In industrial and regulated environments, the term usually implies that AI is not acting fully autonomously for all cases. Instead, a person remains involved at defined points where judgment, accountability, domain knowledge, or risk control matters. This can apply to manufacturing, quality review, document processing, maintenance support, planning, and operator guidance.
Human review of AI-generated recommendations, classifications, or summaries
Approval steps before an action is finalized in a business or manufacturing workflow
Exception handling when confidence is low or rules are unclear
Feedback loops where user corrections are captured for model tuning or rule refinement
Collaborative workflows where AI assists and a person remains the decision-maker
Human-in-the-loop AI does not automatically mean the AI is safe, compliant, accurate, or explainable. It also does not mean every step is manual. A process can still be highly automated while reserving specific checkpoints for human intervention.
The term also does not mean the same thing as manual data entry or ordinary software approvals. The defining feature is that AI-generated output is part of the process and human involvement affects how that output is accepted, corrected, or acted on.

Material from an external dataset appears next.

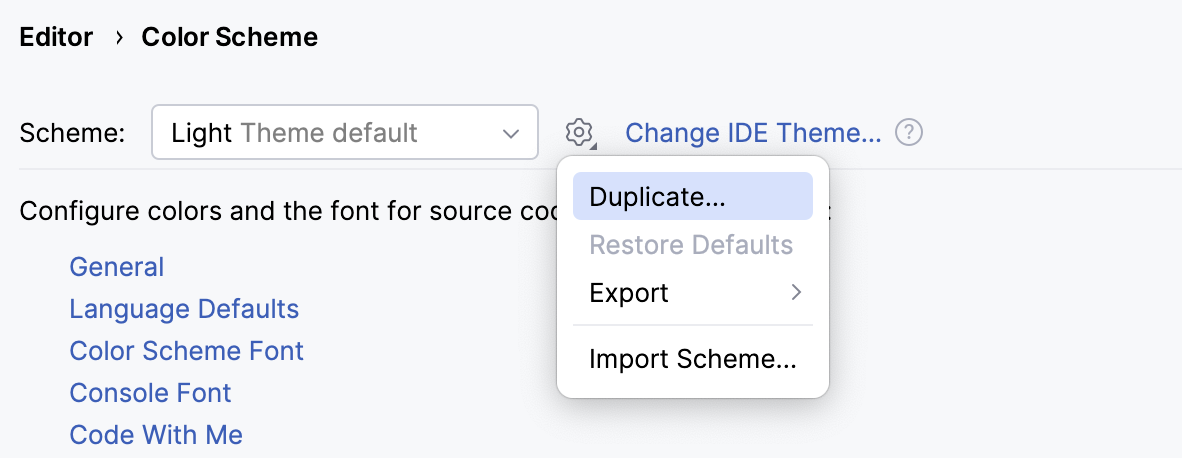The width and height of the screenshot is (1182, 458).
Task: Click the Color Scheme breadcrumb title
Action: click(x=229, y=38)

In manufacturing systems, human-in-the-loop AI may appear as an operator confirming an anomaly detected by machine vision, a quality engineer reviewing AI-suggested defect categories, a planner accepting or rejecting AI scheduling recommendations, or a supervisor validating draft work instruction changes generated from historical records.
In connected OT and IT environments, the human role is often used to manage edge cases, support traceability of decisions, and reduce the chance that an automated recommendation is executed without context.
Human-in-the-loop AI is often confused with human-on-the-loop AI and fully autonomous AI. Human-in-the-loop means the person actively participates in the decision or workflow before completion in at least some cases. Human-on-the-loop usually means the person supervises a more autonomous system and intervenes when needed. Fully autonomous AI aims to operate without routine human review during execution.
It is also sometimes confused with general decision support software. Not all decision support is AI, and not all AI workflows are human-in-the-loop.